5. Glove box decommissioning robot according to claim 2, wherein the end of the first mechanical arm (8) is provided with a decontamination system electrically connected to the electrical control system (7), the decontamination system comprising a high-pressure spraying device for high-pressure spraying of the decontaminating agent;

the glove box retired robot further comprises a pressure air system (6) electrically connected with the electric control system (7), wherein the pressure air system (6) is fixed at the rear end of the crawler-type traveling system (1) and is connected with the high-pressure spraying device, and the glove box retired robot is used for providing a high-pressure air source for the high-pressure spraying device under the control of the electric control system (7).
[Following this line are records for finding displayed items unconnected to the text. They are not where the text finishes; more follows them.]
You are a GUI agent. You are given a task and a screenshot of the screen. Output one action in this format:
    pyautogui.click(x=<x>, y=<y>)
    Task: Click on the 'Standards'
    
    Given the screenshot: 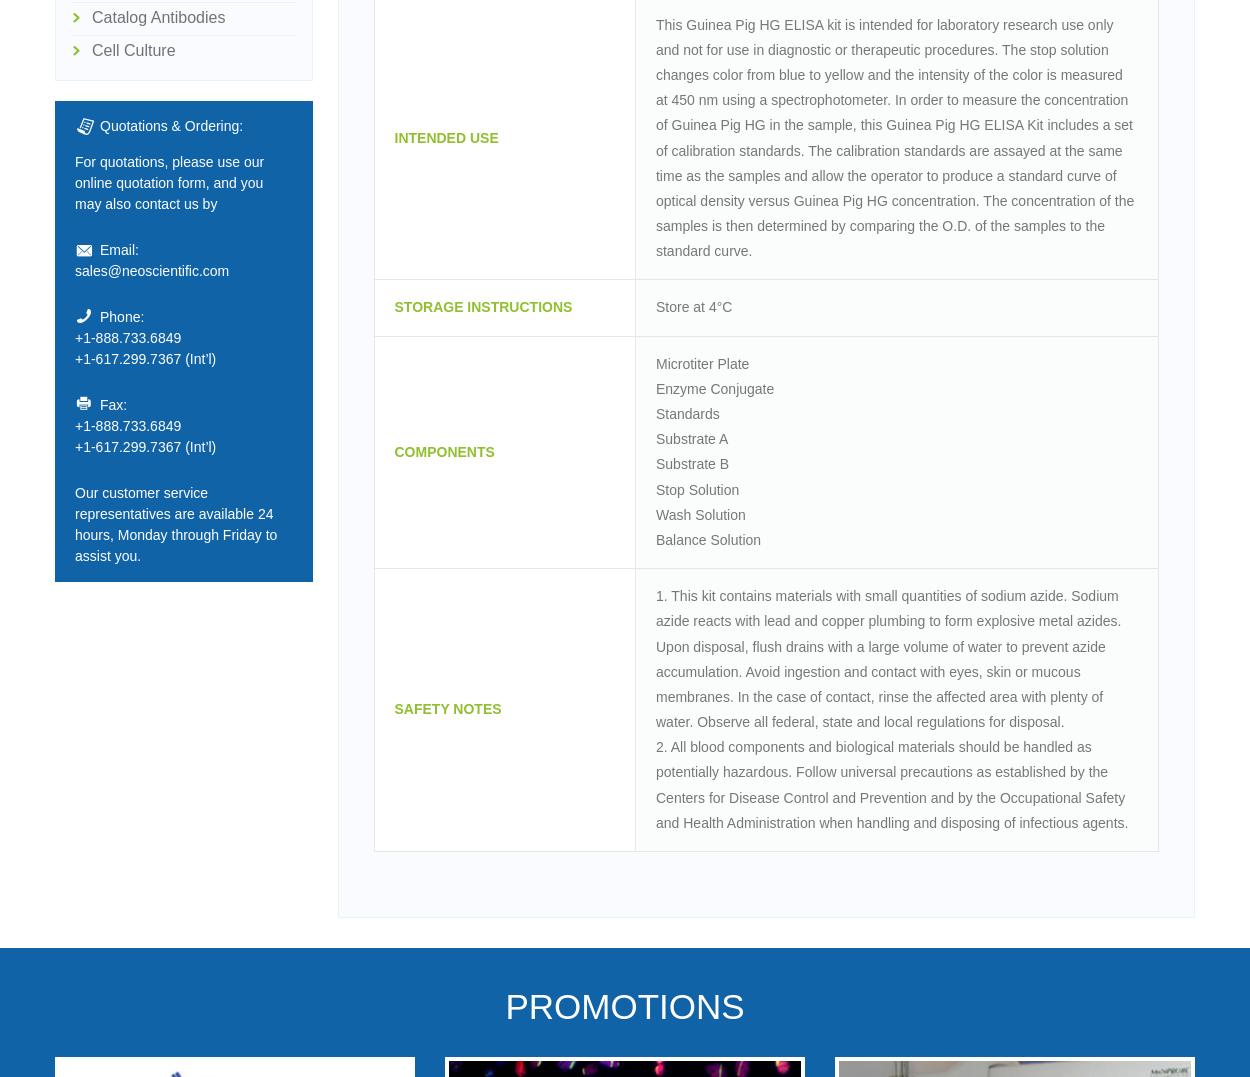 What is the action you would take?
    pyautogui.click(x=655, y=413)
6. The glove box retirement robot according to claim 5, wherein the high pressure sprinkler is connected to a detergent storage device through a pipe;

the detergent storage device is arranged outside the nuclear facility or is fixed on the crawler-type running system (1).
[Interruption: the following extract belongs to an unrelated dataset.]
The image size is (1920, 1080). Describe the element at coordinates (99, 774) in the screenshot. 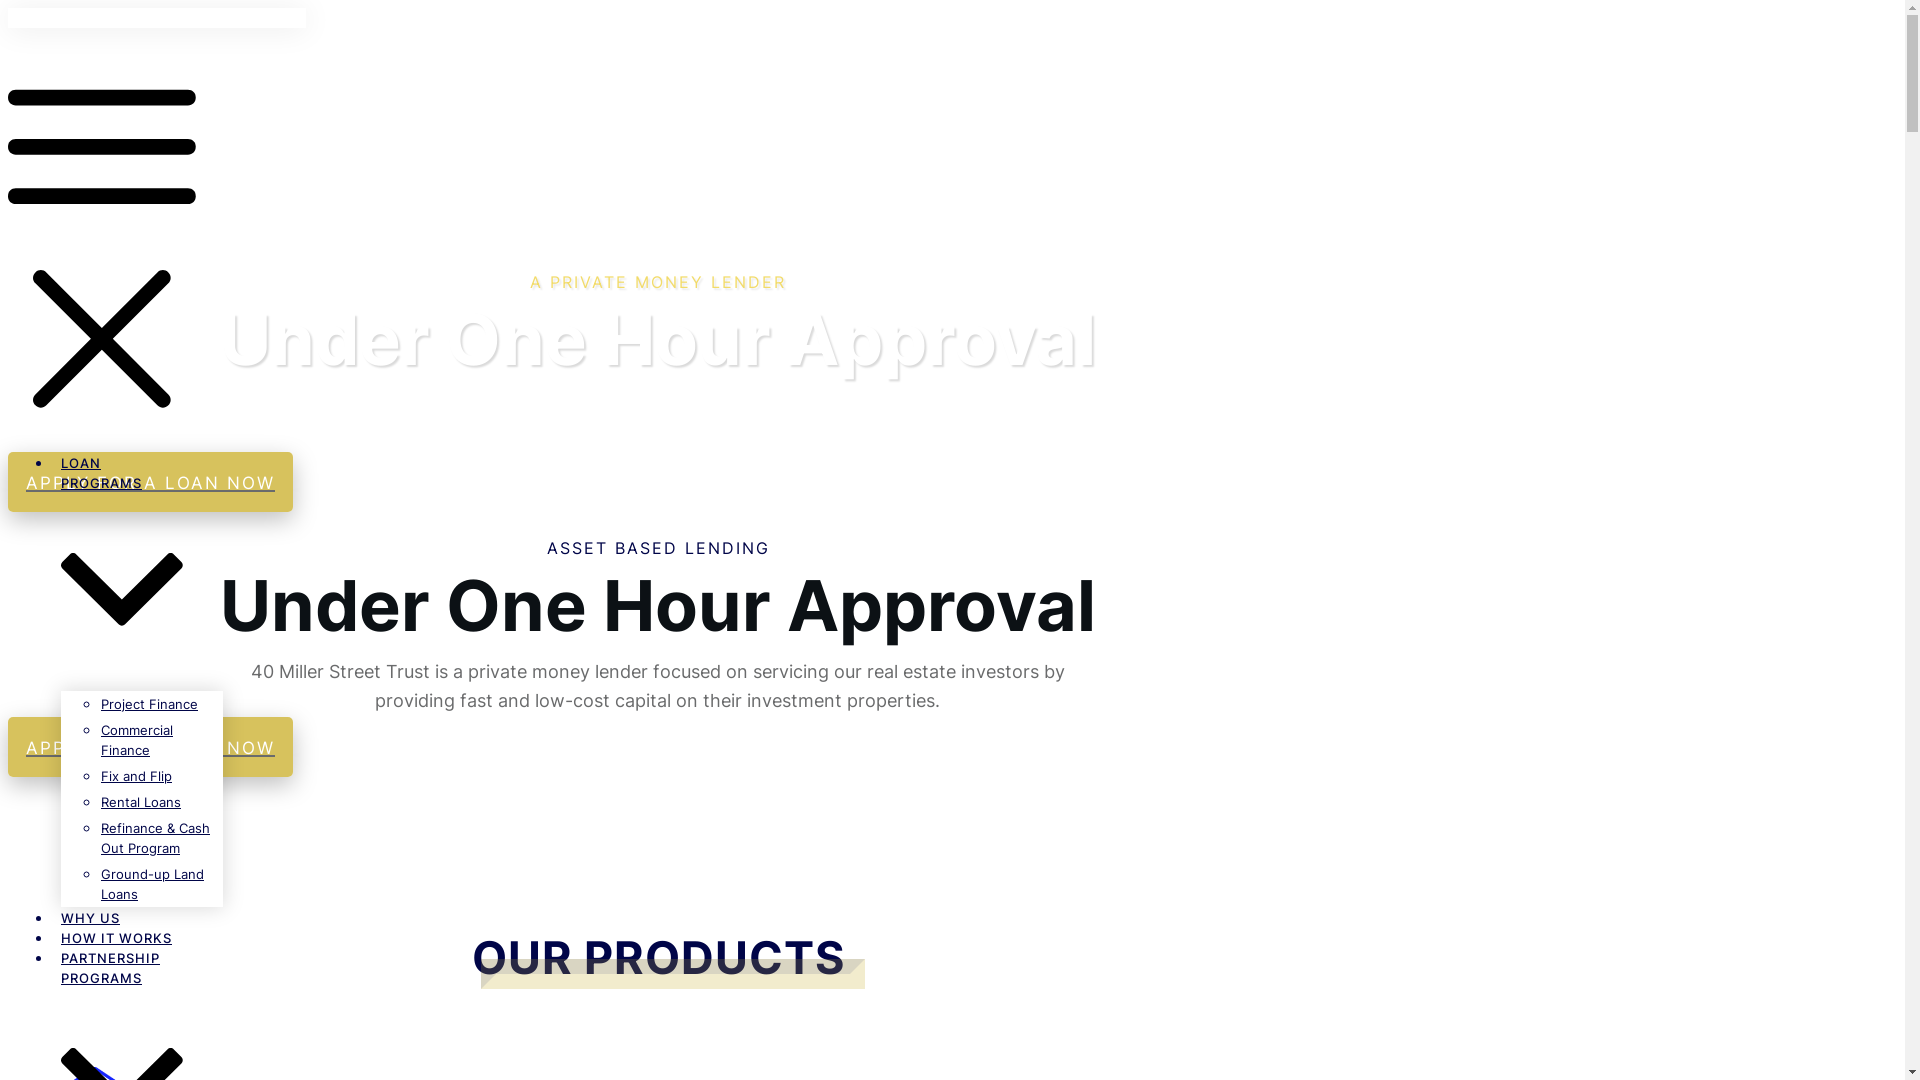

7. Glove box decommissioning robot according to claim 2, characterized in that the end of the first mechanical arm (8) is provided with a camera monitoring system electrically connected to the electronic control system (7); and/or the end part of the first mechanical arm (8) is provided with a hot spot monitoring system electrically connected with the electric control system (7).

8. Glove box decommissioning robot according to any one of claims 1-7, wherein the electronic control system (7) is electrically connected to the outside of the nuclear facility by means of a cable and/or wherein the electronic control system (7) has a wireless transmission function for wireless communication with the outside of the nuclear facility.

9. A glove box retirement system, comprising:

the glove box retirement robot of any one of claims 1-8; and, a step of, in the first embodiment,

the remote control system is connected with an electric control system (7) of the glove box retired robot in a cable or wireless mode and is used for remotely controlling the glove box retired robot.

10. A method for retirement of a nuclear facility, characterized in that the glove box retirement robot according to any one of claims 1-8 is used, the method for retirement of a nuclear facility comprising:

the electronic control system drives the crawler-type traveling system (1) to travel, so that the glove box retired robot is close to a glove operation hole (22) of the glove box;

the electronic control system drives a horizontal screw rod module and a vertical screw rod module in the arm moving system (3) to move so as to adjust the positions of two mechanical arms, and simultaneously drives the mechanical arm system (2) to adjust the postures of the two mechanical arms so that the two mechanical arms are aligned with the glove operation hole (22) and enter the glove box from the glove operation hole (22);

the electronic control system drives the two mechanical arms of the mechanical arm system (2) to clean and decontaminate the interior of the glove box.